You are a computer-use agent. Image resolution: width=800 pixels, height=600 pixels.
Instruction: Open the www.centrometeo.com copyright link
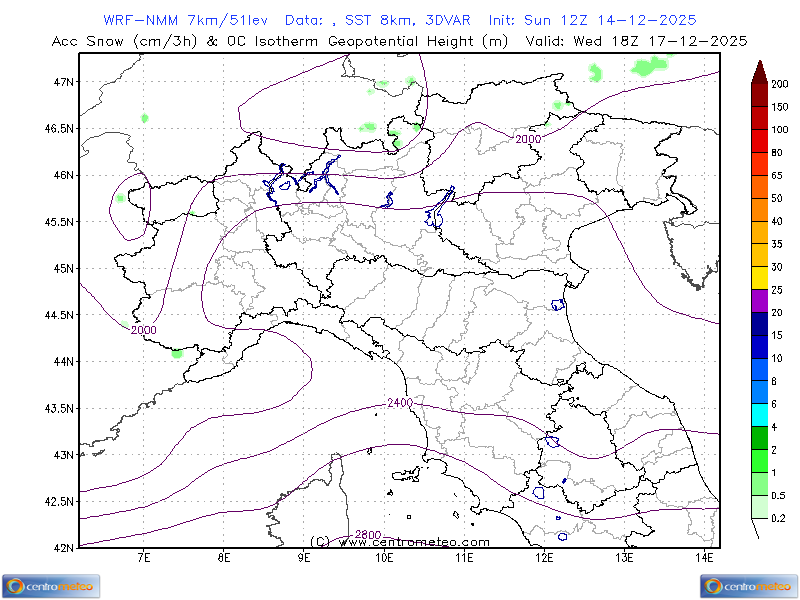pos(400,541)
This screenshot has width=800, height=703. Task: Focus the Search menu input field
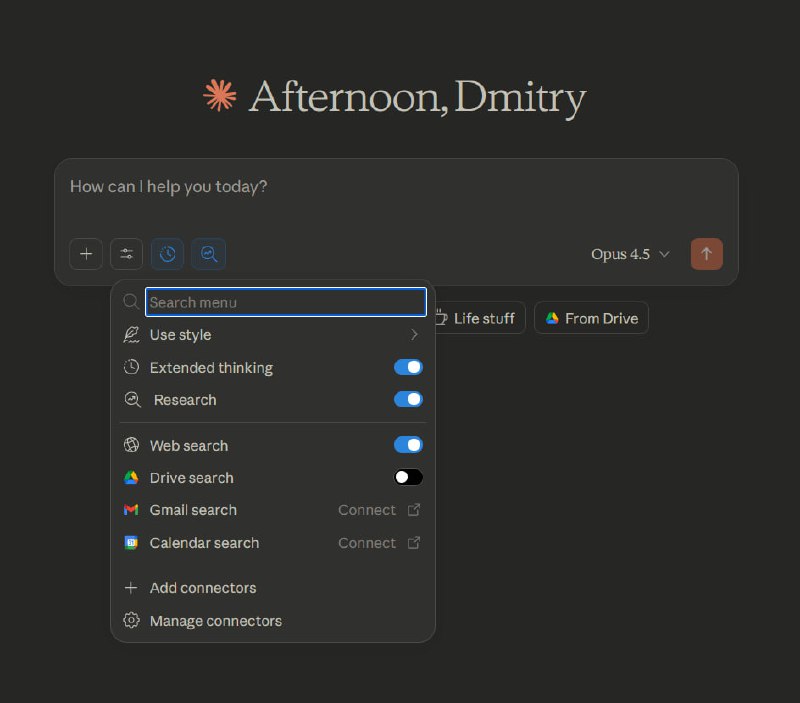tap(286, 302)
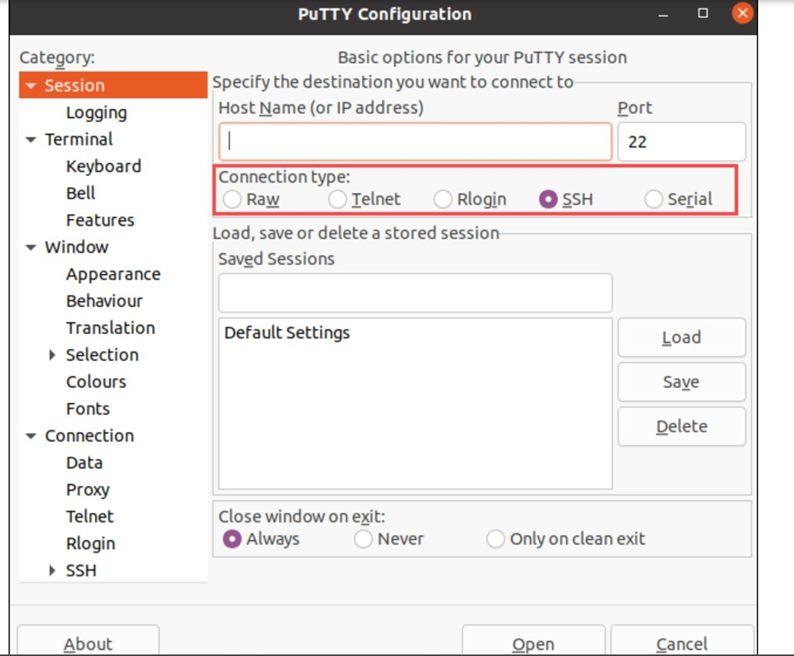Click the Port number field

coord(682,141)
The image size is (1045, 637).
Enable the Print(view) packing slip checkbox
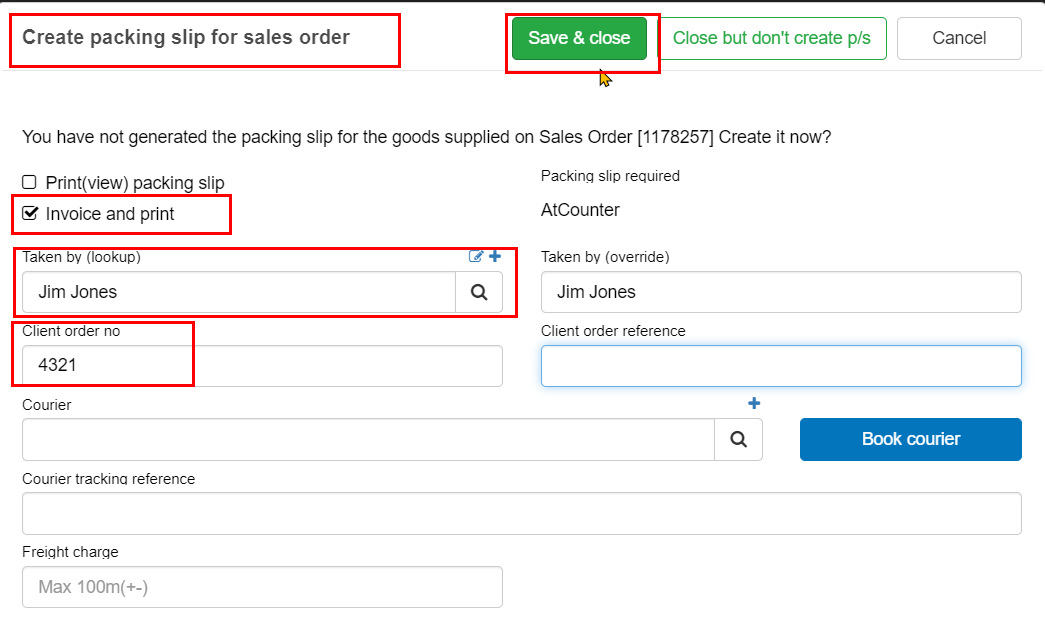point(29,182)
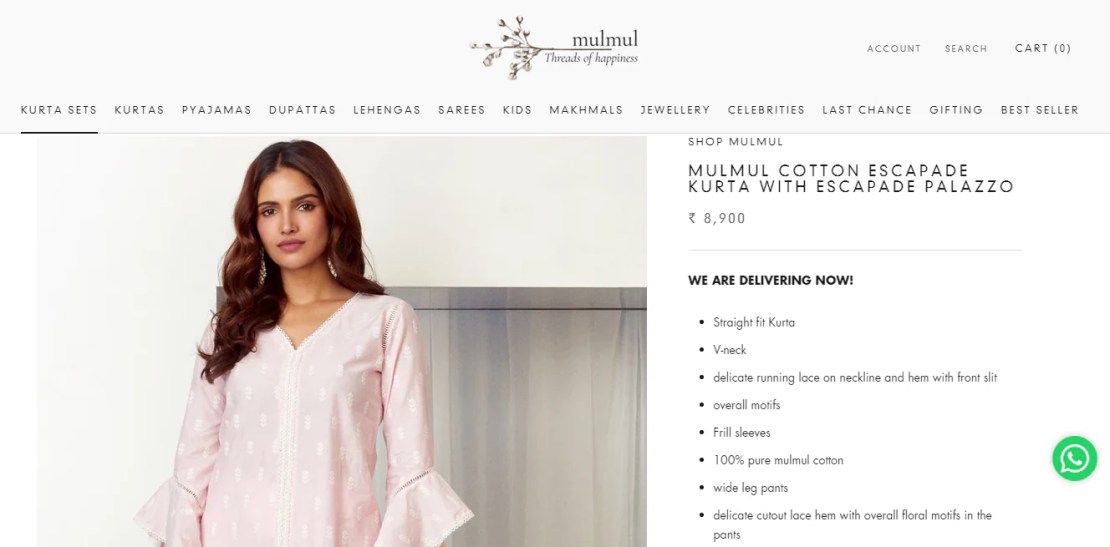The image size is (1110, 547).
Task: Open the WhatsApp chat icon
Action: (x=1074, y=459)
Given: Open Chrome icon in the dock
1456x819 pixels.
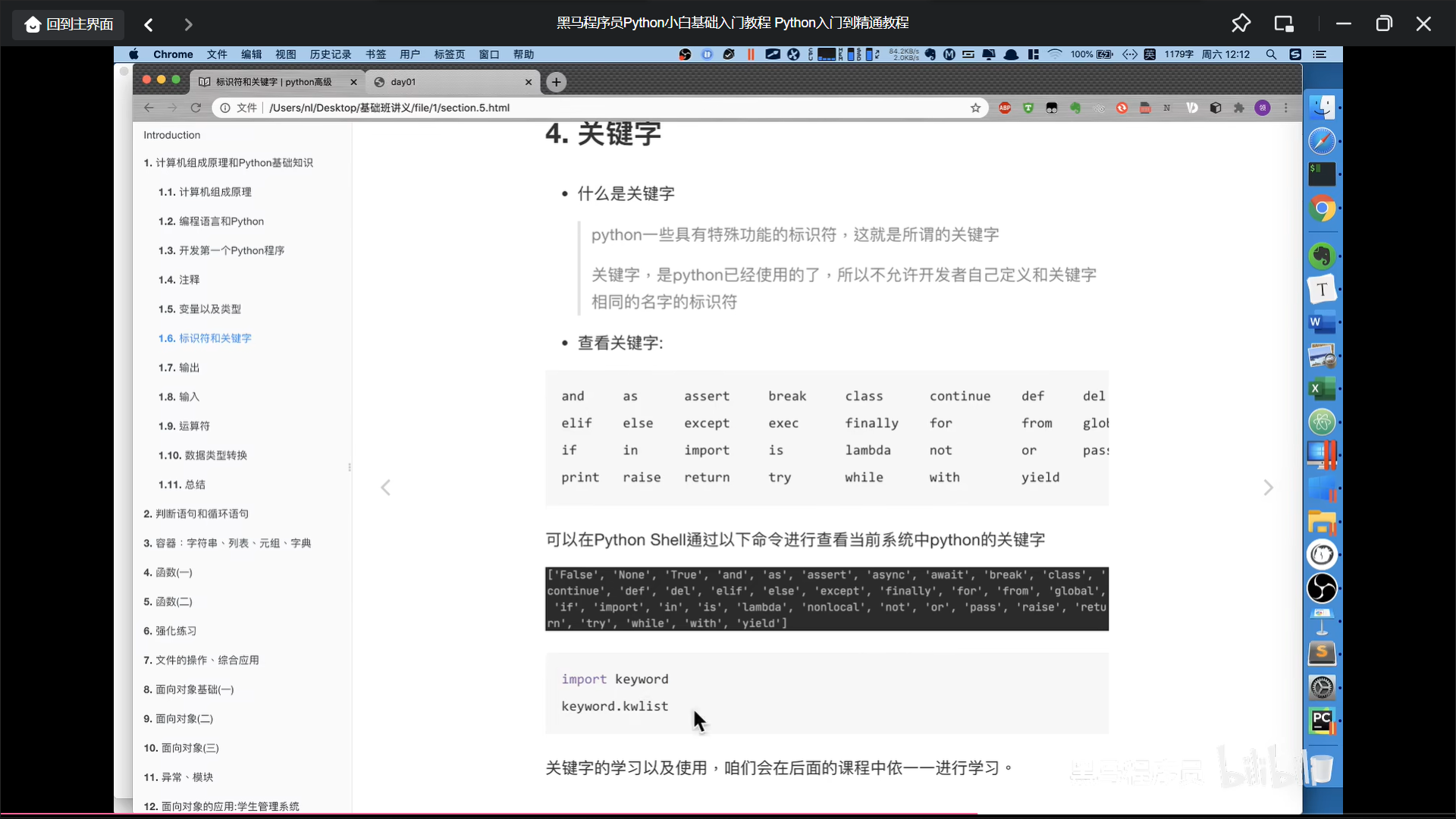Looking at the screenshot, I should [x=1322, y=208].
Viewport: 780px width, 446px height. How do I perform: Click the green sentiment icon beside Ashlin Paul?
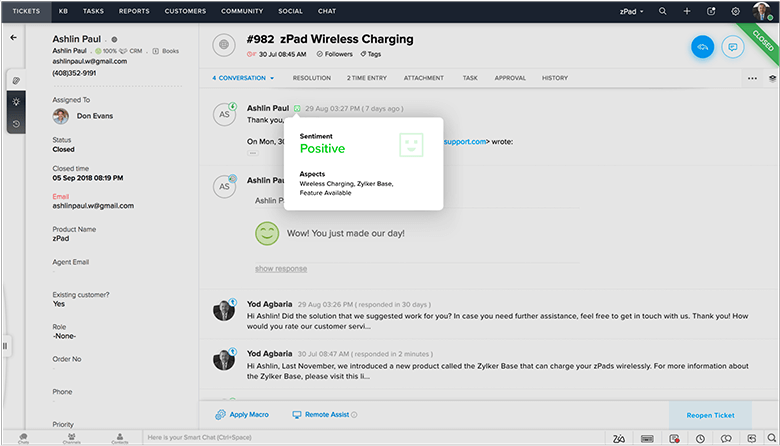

- Ziel der Übung -
Schreib die Zeilen aller Einträge Wort für Wort ab und lass dabei die Bilder weg.

- Lösung -
You are a computer-use agent. Image resolution: width=800 pixels, height=600 pixels.
Instruction: Open the www.centrometeo.com copyright link
pos(400,541)
This screenshot has width=800, height=703. Task: Focus the Search menu input field
tap(286, 302)
Click the Port number field

coord(682,141)
The image size is (1045, 637).
Enable the Print(view) packing slip checkbox
point(29,182)
The image size is (1110, 547).
Task: Open the WhatsApp chat icon
Action: (x=1074, y=459)
Given: Open Chrome icon in the dock
1456x819 pixels.
Looking at the screenshot, I should [x=1322, y=208].
Viewport: 780px width, 446px height. How do I perform: Click the green sentiment icon beside Ashlin Paul?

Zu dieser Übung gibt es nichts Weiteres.